• **TRECHO DO DOCUMENTO**:
##########

A pandemia da COVID-19 impôs, nos últimos meses, o debate sobre defesa da vida, seja nos principais noticiários e veículos de imprensa, no dia-a-dia das conversas habituais, nas mudanças de cenário das ruas e espaços que frequentamos em nosso cotidiano, todos estamos pensando ou falando sobre proteção. Crises políticas e econômicas por mais profundas, não ofuscam a contagem dos mortos e as celebrações em torno daqueles que se recuperam despontam em forma de alívio, quase como um sorriso entre os dentes.

As desigualdades tornaram tudo ainda pior, sem saneamento básico, acesso à saúde e condições básicas de subsistência, o extermínio dos mais pobres segue sua marcha de terror. Já são quase 20 mil mortos oficialmente notificados em todo país, a maioria deles localizados nas periferias das grandes cidades. De acordo com dados do boletim epidemiológico divulgado pelo Ministério da Saúde, nesta terça-feira (19/05), 54,8% dos óbitos registrados são de pessoas pretas e pardas. Embora as pessoas brancas ainda sejam a maioria entre os pacientes hospitalizados com Síndrome Respiratória Aguda Grave (51,4%), elas viram minoria entre os mortos (43,1%). A inversão da proporção de internações e mortes entre negros e pardos evidenciam o racismo institucionalizado: somos 45,7% nos hospitais, mas 54,8% das vítimas fatais.

##########

(Registros salvos)
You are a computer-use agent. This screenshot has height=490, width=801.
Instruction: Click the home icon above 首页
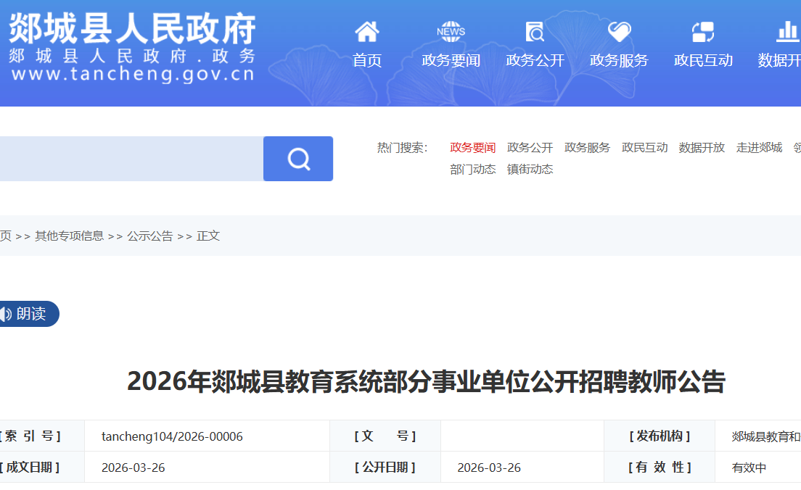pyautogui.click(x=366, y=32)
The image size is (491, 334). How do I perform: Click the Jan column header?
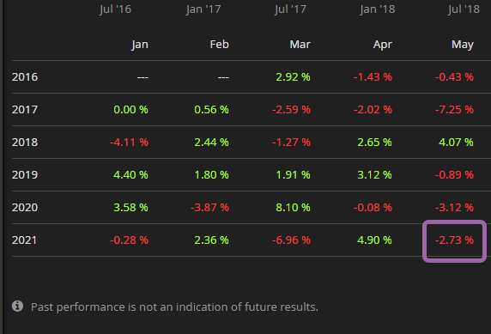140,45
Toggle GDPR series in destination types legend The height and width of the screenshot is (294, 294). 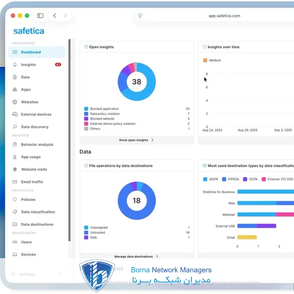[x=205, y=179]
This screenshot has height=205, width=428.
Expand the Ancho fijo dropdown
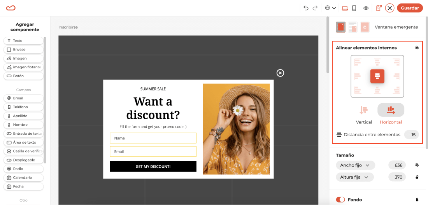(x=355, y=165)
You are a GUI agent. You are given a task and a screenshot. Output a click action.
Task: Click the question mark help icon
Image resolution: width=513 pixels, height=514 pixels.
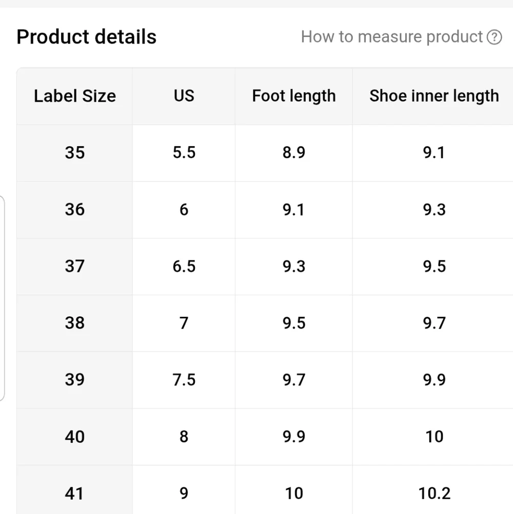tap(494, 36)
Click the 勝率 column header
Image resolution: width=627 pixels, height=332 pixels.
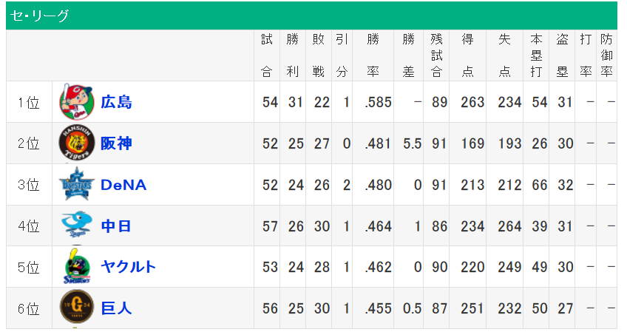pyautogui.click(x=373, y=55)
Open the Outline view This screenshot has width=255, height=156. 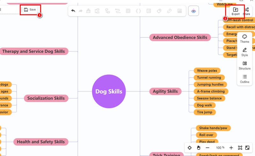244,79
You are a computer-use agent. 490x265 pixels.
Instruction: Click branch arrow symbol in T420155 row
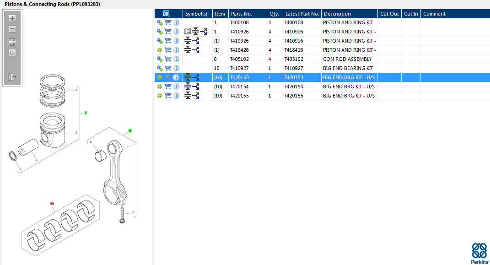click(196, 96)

##########

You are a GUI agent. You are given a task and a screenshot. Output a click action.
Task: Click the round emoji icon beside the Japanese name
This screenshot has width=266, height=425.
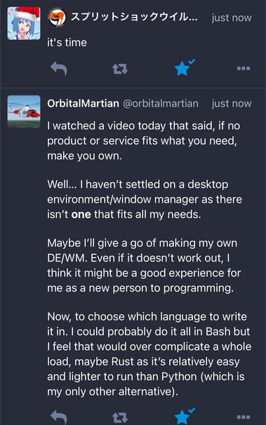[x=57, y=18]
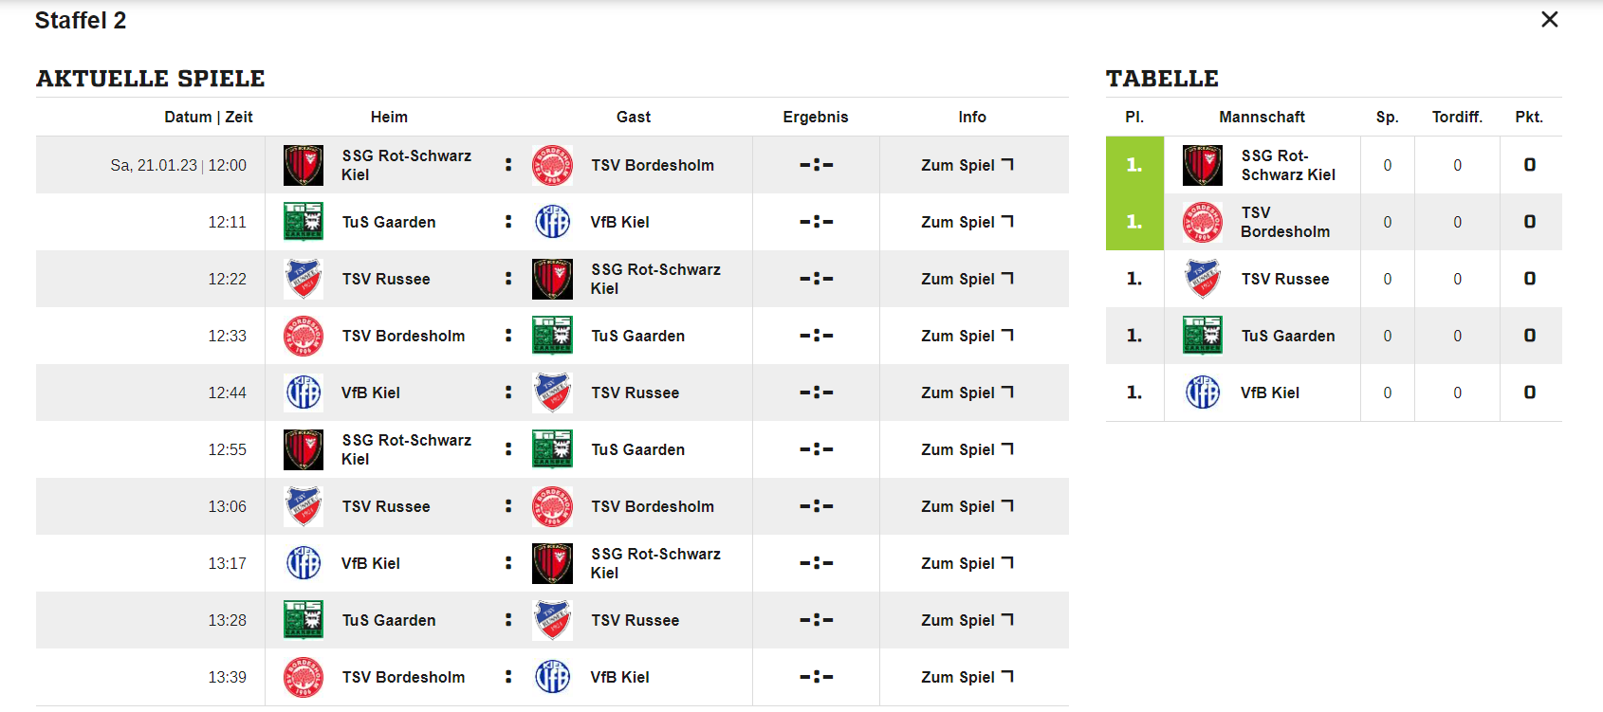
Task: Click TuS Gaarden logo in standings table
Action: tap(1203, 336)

##########

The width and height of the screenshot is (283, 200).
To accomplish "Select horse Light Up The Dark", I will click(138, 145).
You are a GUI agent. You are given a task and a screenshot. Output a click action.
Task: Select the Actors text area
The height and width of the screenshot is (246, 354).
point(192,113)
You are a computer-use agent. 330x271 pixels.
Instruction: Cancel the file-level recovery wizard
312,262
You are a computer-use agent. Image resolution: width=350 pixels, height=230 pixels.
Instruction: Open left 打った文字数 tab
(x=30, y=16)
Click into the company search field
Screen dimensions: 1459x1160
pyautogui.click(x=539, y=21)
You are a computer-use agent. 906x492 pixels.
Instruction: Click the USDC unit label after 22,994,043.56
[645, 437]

##########

• **COMO RESOLVER**: Você pode extrair, sem alterações, a passagem do texto sobre a pandemia da COVID-19 que começa em "As desigualdades tornaram" e segue até "das vítimas fatais."?

• **RESPOSTA ESCRITA**:
As desigualdades tornaram tudo ainda pior, sem saneamento básico, acesso à saúde e condições básicas de subsistência, o extermínio dos mais pobres segue sua marcha de terror. Já são quase 20 mil mortos oficialmente notificados em todo país, a maioria deles localizados nas periferias das grandes cidades. De acordo com dados do boletim epidemiológico divulgado pelo Ministério da Saúde, nesta terça-feira (19/05), 54,8% dos óbitos registrados são de pessoas pretas e pardas. Embora as pessoas brancas ainda sejam a maioria entre os pacientes hospitalizados com Síndrome Respiratória Aguda Grave (51,4%), elas viram minoria entre os mortos (43,1%). A inversão da proporção de internações e mortes entre negros e pardos evidenciam o racismo institucionalizado: somos 45,7% nos hospitais, mas 54,8% das vítimas fatais.